MSE of unscaled data: 8.409350248370767
MSE of Min-Max data: 8.409350248370782
MSE of standardized data: 8.409350248370782


It look like scaling made a huge difference here in terms of performance. Let's see what happens when we use KNN.

In [20]:
# Unscaled
knn_unscaled = KNeighborsRegressor()
knn_unscaled.fit(X_train, y_train)
pred_unscaled = lm_unscaled.predict(X_test)
print(f"MSE of unscaled data: {mean_squared_error(y_test, pred_unscaled)}")

# Min-Max (Normalization)
knn_mm = KNeighborsRegressor()
knn_mm.fit(X_train_mm, y_train)
pred_mm = knn_mm.predict(X_test_mm)
print(f"MSE of normalized data: {mean_squared_error(y_test, pred_mm)}")

# Standard Scaler (standardization)
knn_ss = KNeighborsRegressor()
knn_ss.fit(X_train_ss, y_train)
pred_ss = knn_ss.predict(X_test_ss)
print(f"MSE of standardized data: {mean_squared_error(y_test, pred_ss)}")

MSE of unscaled data: 8.409350248370767
MSE of normalized data: 8.366496434906873
MSE of standardized data: 8.366496434906873


We see that there is a slight improvement in MSE when we scale using standardization or normalization.

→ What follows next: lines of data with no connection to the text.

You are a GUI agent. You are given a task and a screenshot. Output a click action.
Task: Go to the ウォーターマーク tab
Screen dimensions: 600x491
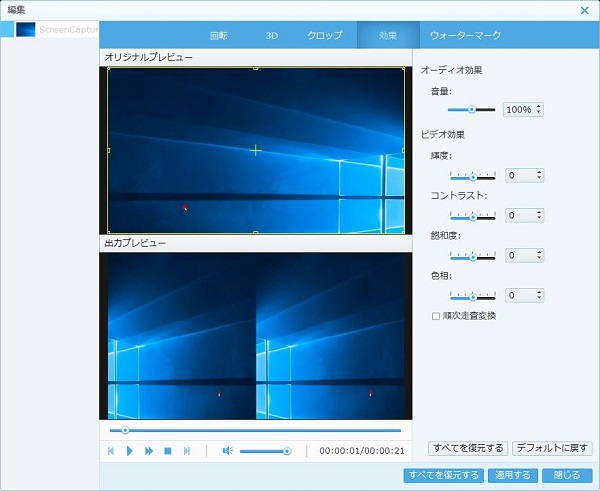(465, 35)
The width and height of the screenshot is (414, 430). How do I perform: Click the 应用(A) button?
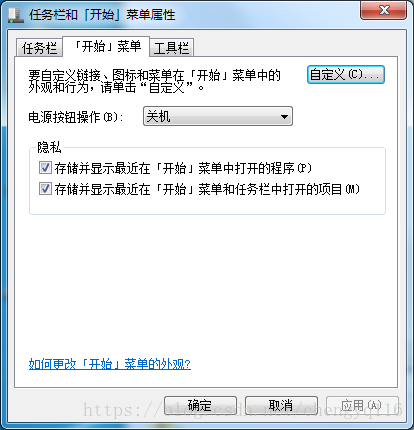pyautogui.click(x=362, y=406)
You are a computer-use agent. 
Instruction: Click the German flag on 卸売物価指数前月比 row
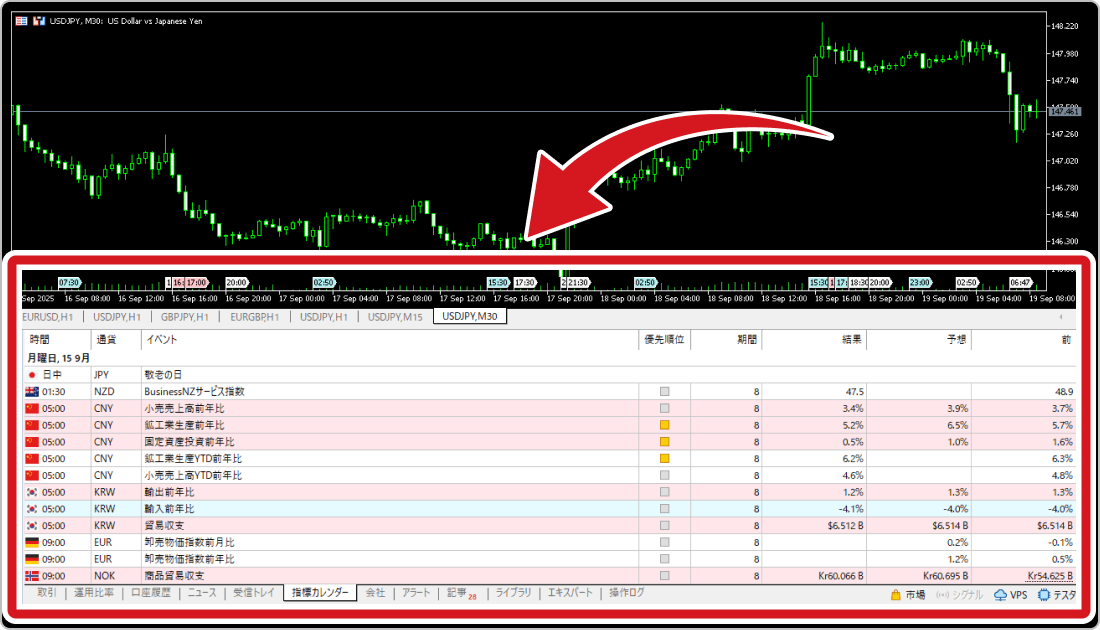pos(31,542)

We know that trees based models are not really affected by scaling, so we will show this property now.

In [23]:
tree_unscaled = DecisionTreeRegressor(random_state=np.random.seed(42))
tree_unscaled.fit(X_train, y_train)
pred_unscaled = tree_unscaled.predict(X_test)
print(f"MSE of unscaled data: {mean_squared_error(y_test, pred_unscaled)}")

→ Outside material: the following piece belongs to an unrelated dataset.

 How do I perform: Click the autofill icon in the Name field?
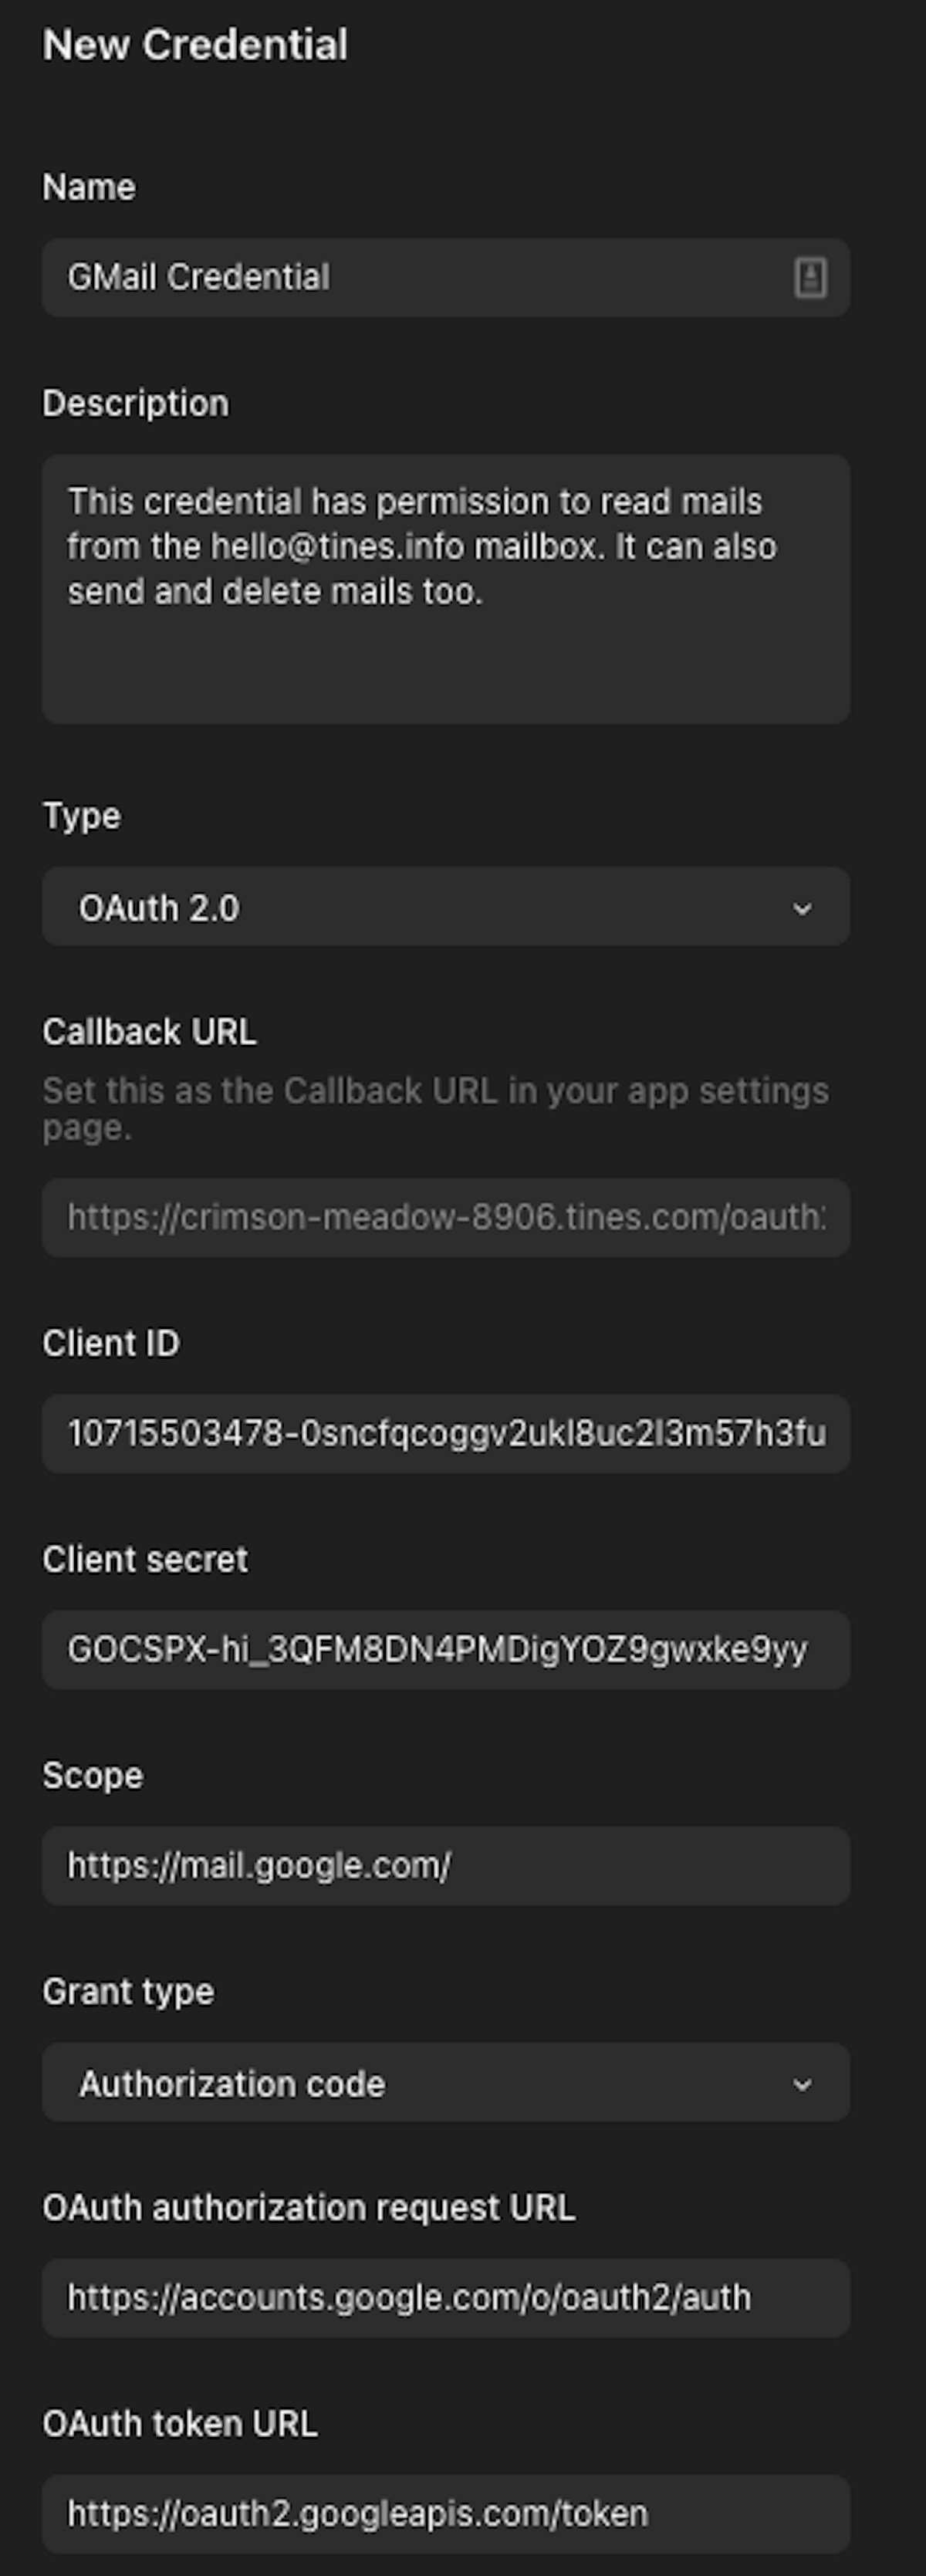[x=810, y=278]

tree_mm = DecisionTreeRegressor(random_state=np.random.seed(42))
tree_mm.fit(X_train_mm, y_train)
pred_mm = tree_mm.predict(X_test_mm)
print(f"MSE of unscaled data: {mean_squared_error(y_test, pred_mm)}")

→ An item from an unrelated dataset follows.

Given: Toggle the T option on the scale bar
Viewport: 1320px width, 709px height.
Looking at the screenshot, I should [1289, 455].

tree_ss = DecisionTreeRegressor(random_state=np.random.seed(42))
tree_ss.fit(X_train_ss, y_train)
pred_ss = tree_ss.predict(X_test_ss)
print(f"MSE of unscaled data: {mean_squared_error(y_test, pred_ss)}")

MSE of unscaled data: 11.372798254414686
MSE of unscaled data: 11.372798254414686
MSE of unscaled data: 11.372798254414686


As we can see, the MSE of the decision tree models do not change even if we scale the features.